Performance optimization skill: Attached Table

 

I. Problem introduction & Solution

  Though we already have order-based MERGE scheme to boost the performance of join between a main table and its subtable (See Performance Optimization Tricks: Order-based MERGE), we never intend to stop our work in finding a faster one. Our latest result is using esProc attached table to speed up the main-sub tables join. In esProc, a composite table consists of multiple tables, such as a main table and its subtable, in one file. We create a composite table file from the main table and then attach the subtable to the main table. The subtable is thus an attached table that associates with the main table through a field pointing to the main table’s dimension field.

  A composite table stores only the associated field for an attached table. The storage structure can reduce the disk read actions when retrieving the attached table. For the main table and subtable, it stores it in the main table and doesn’t store the subtable physically. The subtable is attached to the main table through the associated field, which is equivalent to a pre-join. This helps reduce the comparisons for a join and make the operation faster.

  In the following part we’ll look at how faster a join using the attached table is than that using the order-based MERGE scheme.

 

II. Test environment

  There are two test computers. Each has an Intel2670 16-core, 2.6 GHz processor, a 64GB RAM and an SSD.

  A total of 200G data has been generated according to TPCH benchmark. The main table is called orders and the subtable is lineitem). The two tables are ordered respectively by O_ORDERKEY and L_ORDERKEY in ascending order.

 

III. Generating an attached table

  First we generate an attached table file from the composite table files orders.ctx and lineitem.ctx. They were repeatedly used in our performance optimization tricks series articles.

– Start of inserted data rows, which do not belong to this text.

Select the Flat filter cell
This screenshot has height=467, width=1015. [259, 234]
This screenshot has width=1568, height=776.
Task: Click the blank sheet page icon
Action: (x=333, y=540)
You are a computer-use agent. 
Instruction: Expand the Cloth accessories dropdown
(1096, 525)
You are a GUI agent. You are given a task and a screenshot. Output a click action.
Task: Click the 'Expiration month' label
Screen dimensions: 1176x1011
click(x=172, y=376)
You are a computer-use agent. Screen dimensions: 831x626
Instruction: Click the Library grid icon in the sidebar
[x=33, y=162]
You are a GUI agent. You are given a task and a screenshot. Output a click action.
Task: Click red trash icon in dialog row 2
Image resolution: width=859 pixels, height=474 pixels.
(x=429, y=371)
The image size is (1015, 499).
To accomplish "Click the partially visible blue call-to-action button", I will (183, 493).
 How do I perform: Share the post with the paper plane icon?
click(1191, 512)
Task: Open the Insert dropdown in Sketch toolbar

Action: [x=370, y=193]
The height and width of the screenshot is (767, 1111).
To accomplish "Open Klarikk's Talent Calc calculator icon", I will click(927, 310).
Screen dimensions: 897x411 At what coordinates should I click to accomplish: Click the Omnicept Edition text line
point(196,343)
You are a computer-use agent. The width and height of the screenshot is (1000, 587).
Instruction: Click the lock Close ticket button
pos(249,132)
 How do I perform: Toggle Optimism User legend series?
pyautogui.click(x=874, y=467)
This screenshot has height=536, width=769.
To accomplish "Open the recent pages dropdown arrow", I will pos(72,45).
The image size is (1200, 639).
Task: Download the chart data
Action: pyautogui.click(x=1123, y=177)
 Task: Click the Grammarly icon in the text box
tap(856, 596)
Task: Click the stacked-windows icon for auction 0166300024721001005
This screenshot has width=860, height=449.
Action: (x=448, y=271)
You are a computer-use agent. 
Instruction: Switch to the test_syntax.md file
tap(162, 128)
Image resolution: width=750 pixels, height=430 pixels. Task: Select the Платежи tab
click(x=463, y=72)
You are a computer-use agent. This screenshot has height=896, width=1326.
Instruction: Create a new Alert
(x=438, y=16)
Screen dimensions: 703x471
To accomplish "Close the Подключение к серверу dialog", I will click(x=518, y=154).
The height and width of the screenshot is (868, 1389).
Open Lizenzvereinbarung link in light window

Below is the SPL script for doing it:


A

1

=file(path+"orders.ctx").create().cursor()

2

=file(path+"lineitem.ctx").create().cursor(L_ORDERKEY:O_ORDERKEY,    L_LINENUMBER, L_PARTKEY,L_SUPPKEY,  L_QUANTITY,L_EXTENDEDPRICE,L_DISCOUNT,   L_TAX,  L_RETURNFLAG,L_LINESTATUS,L_SHIPDATE,   L_COMMITDATE,  L_RECEIPTDATE,L_SHIPINSTRUCT, L_SHIPMODE)

3

=file(path+"orders_lineitem.ctx").create(  #O_ORDERKEY,O_CUSTKEY,O_ORDERSTATUS,O_TOTALPRICE,   O_ORDERDATE,O_ORDERPRIORITY,O_SHIPPRIORITY)

4

=A3.attach(lineitem,  #L_LINENUMBER, L_PARTKEY,L_SUPPKEY,  L_QUANTITY,L_EXTENDEDPRICE,L_DISCOUNT,   L_TAX,  L_RETURNFLAG,L_LINESTATUS,L_SHIPDATE,   L_COMMITDATE,  L_RECEIPTDATE,L_SHIPINSTRUCT, L_SHIPMODE)

5

=A3.append@i(A1)

6

=A4.append@i(A2)

  The expression “main table.attach(subtable,…) attaches the subtable to the main table.

 

IV. Tests

  The SPL test script using the order-based MERGE algorithm, in which A1 defines the number of parallel tasks:


A

1

1

2

=now()

3

=file(path+"orders.ctx").create().cursor@m(O_ORDERKEY,O_ORDERDATE;;A1)

4

=file(path+"lineitem.ctx").create().cursor(L_ORDERKEY,L_EXTENDEDPRICE,L_DISCOUNT;;A3)

5

=joinx(A4:detail,L_ORDERKEY;A3:orders,O_ORDERKEY)

6

=A5.groups(year(orders.O_ORDERDATE):l_year;    sum(detail.L_EXTENDEDPRICE * (1 -   detail.L_DISCOUNT)):revenue)

7

=interval@s(A2,now())

 

  The SPL test script using the attached table:


A

1

1

2

=now()

3

=file(path+"orders_lineitem.ctx").create()

4

=A3.attach(lineitem)

5

=A4.cursor@m(L_EXTENDEDPRICE,L_DISCOUNT,O_ORDERDATE;;A1)

6

=A5.groups(year(O_ORDERDATE):l_year;     sum(L_EXTENDEDPRICE * (1 - L_DISCOUNT)):revenue)

7

=interval@s(A2,now())

 

  Test results (Unit: sec):

Parallel task count

1

2

4

8

16

Attached table

427

218

116

62

46

Order-based MERGE

675

361

171

92

64

 

V. Summary

  According to the test results, the attached table is 40% faster than the order-based MERGE in performing a main-sub table join. 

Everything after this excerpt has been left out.